Post-Traumatic Growth (PTG) is a theory that has garnered a lot of attention in the scientific community.
In short, it is a theory that claims that after a traumatic event, there can be positive growth in an individual. Responding to adversity, a person may find a greater appreciation for others and gain new insights on how to live.
However, what therapists and researchers can’t agree on is whether or not post-traumatic growth is actually occurring or if it is just an illusion of growth.
This article will examine both sides of the argument to help disclose the positive and negatives of the theory and how it might apply to you or a loved one.
Looking Further Into PTG
Post-traumatic growth came into the conversation in the 1990’s when two psychologists, Lawrence Calhoun and Richard Tedeschi, began observing positive changes in patients following a trauma. Their theory’s claim is that there is a way in which new outlooks on life, spiritual changes, and modes in which we connect with others can be a positive effect of trauma.
To determine whether a patient has undergone post-traumatic growth, psychologists turn to the PTG inventory list which includes:
- A greater appreciation of life
- Change in relationships with others
- Harnessing of new possibilities in life
- Finding personal strength
- Spiritual change
A psychologist will look for significant change to occur in each area as proof of individual growth.
The Reasons to Advocate for Post-Traumatic Growth
If you are an advocate for PTG, it is likely because you believe it to be a better solution to traditional therapies for post-traumatic stress.
The argument is that traditional therapies only help patients “get by” or find short-term solutions to problems such as trouble sleeping or working through daily activities. While, in contrast, PTG encourages long-term changes in the individual.
These lasting, positive changes can be such things as strengthening a sense of self, focusing more attention on inter-personal relationships, finding new meaning in life, or looking to the future for possibilities.
How Does Post-Traumatic Growth Play Into Therapy?
A therapist who advocates for PTG does not begin tackling post-traumatic stress by making dream boards with their clients. Rather, the therapist waits for the patient to show signs of positive growth and then builds a treatment plan that centers around those areas of growth.
By building the therapy sessions around the positive growth, the patient hopefully gains long-term goals and optimism.
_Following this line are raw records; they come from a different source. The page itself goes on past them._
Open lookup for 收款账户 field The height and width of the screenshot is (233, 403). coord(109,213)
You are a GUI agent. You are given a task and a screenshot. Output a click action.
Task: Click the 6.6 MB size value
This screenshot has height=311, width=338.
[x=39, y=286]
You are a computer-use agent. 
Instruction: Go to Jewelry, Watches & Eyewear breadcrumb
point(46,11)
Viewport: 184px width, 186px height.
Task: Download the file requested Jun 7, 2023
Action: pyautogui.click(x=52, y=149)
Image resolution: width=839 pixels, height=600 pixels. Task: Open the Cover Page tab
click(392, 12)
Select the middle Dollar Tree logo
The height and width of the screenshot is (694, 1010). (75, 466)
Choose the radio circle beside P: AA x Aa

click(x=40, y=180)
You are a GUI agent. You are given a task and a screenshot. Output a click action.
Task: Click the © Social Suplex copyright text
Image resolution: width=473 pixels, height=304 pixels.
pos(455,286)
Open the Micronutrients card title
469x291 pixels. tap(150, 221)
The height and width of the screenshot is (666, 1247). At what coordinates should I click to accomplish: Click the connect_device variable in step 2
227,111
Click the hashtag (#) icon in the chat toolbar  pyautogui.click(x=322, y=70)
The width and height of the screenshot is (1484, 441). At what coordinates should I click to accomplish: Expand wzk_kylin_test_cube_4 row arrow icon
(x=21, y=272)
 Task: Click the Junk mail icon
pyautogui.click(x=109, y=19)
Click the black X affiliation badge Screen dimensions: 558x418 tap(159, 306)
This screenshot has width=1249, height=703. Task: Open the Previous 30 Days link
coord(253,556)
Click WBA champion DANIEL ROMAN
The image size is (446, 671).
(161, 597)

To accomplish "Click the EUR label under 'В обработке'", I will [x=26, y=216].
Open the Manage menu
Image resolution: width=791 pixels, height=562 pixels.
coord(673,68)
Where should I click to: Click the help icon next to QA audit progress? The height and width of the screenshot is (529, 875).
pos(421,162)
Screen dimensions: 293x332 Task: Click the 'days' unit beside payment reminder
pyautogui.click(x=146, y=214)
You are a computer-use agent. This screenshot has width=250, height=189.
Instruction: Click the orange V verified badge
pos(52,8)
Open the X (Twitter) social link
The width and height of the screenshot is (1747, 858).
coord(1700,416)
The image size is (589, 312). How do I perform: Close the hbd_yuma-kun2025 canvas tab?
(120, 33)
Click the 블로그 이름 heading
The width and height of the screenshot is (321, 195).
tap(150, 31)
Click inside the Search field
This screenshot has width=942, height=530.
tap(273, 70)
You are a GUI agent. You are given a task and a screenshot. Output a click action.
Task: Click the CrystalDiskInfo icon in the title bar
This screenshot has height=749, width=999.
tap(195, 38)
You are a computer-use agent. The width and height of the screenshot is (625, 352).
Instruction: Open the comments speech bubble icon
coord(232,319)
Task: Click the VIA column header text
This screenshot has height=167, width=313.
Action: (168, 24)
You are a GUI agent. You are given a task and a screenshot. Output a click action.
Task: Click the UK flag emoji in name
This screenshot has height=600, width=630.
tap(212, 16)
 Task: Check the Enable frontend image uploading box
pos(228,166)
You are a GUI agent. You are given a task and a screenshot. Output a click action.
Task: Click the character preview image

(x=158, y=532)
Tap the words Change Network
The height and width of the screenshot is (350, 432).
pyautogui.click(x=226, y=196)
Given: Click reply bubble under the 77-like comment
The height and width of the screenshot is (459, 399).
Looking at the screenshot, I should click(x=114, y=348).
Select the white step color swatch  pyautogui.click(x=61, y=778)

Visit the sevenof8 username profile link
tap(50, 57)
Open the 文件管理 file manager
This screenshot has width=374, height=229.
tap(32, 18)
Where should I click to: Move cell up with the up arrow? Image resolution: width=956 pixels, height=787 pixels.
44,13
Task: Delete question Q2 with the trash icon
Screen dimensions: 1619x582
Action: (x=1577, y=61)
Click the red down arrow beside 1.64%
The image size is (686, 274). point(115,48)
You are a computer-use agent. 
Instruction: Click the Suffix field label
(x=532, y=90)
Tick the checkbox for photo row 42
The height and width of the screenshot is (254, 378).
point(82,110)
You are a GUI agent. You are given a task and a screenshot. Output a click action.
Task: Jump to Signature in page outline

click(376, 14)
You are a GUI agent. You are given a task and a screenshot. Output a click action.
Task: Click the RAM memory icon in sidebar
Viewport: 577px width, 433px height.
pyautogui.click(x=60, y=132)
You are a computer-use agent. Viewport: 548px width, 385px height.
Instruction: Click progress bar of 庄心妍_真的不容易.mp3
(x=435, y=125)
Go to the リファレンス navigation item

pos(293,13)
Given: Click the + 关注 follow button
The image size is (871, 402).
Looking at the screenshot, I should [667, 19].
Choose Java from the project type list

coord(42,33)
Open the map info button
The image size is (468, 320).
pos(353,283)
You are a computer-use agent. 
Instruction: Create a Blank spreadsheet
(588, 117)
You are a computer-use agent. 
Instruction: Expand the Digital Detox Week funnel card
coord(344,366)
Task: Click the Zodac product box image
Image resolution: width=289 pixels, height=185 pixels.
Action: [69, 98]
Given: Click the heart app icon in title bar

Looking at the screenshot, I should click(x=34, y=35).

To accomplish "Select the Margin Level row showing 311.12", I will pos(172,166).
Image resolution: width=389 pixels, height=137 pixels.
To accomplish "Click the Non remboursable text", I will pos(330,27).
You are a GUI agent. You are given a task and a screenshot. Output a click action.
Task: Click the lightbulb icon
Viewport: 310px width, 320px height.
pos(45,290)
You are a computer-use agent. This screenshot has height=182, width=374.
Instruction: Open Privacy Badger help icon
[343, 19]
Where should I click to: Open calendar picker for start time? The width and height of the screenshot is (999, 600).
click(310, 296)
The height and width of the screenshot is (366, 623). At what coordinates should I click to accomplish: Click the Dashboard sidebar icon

What Do the Skeptics Say About PTG?
The biggest argument against the post-traumatic growth theory is that there isn’t much evidence to support that it exists. Because is it difficult to track what the patient mental situations was before the trauma, determining individual growth can be almost impossible.
In addition, it can be hard to tell what is actual growth versus the illusion of growth. For instance, we may feel positive changes as a coping mechanism to the trauma rather than actually experiencing the changes. This can be dangerous because, over time, the feeling of positive change can wear off. When this occurs, the unresolved trauma becomes more prominent.
Therefore, some experts claim that PTG can actually worsen the effect of post-traumatic stress over time.
What to Take Away From the Debate
Post-traumatic growth is difficult to study and fairly new to psychologists. It would be unwise to make any definite decisions about its efficacy.
For those that believe they have experienced positive growth after a trauma, PTG and the therapies that utilize it are a light at the end of a dark tunnel. In fact, seeking out treatment plans that can incorporate PTG may not be a bad idea. However, these therapies should always take into account the day-to-day struggles that traditional therapies tackle.